Segment Start: Records provided
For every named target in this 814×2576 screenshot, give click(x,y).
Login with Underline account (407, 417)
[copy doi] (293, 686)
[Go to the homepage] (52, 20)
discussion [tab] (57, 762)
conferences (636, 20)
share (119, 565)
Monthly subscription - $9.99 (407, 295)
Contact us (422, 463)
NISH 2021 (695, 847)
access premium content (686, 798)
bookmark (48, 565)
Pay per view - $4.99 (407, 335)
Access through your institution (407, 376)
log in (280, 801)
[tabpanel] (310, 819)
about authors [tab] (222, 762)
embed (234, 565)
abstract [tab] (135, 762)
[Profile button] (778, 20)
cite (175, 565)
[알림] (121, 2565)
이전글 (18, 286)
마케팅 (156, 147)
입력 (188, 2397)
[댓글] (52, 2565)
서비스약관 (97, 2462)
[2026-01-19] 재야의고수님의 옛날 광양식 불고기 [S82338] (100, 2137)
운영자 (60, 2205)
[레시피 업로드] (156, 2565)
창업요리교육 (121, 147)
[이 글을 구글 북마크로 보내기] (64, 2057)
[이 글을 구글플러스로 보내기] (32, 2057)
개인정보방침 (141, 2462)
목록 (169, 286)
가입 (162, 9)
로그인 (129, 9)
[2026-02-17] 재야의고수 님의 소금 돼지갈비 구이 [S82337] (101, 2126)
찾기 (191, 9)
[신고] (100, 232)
Segment End: Records provided
Aim of the exercise.
Please repeat the lines above exactly, beginning with the line that contains "창업요리교육 (121, 147)" and ending with the final one.

Solved exercise.
창업요리교육 (121, 147)
[이 글을 구글 북마크로 보내기] (64, 2057)
[이 글을 구글플러스로 보내기] (32, 2057)
개인정보방침 (141, 2462)
목록 (169, 286)
가입 (162, 9)
로그인 (129, 9)
[2026-02-17] 재야의고수 님의 소금 돼지갈비 구이 [S82337] (101, 2126)
찾기 (191, 9)
[신고] (100, 232)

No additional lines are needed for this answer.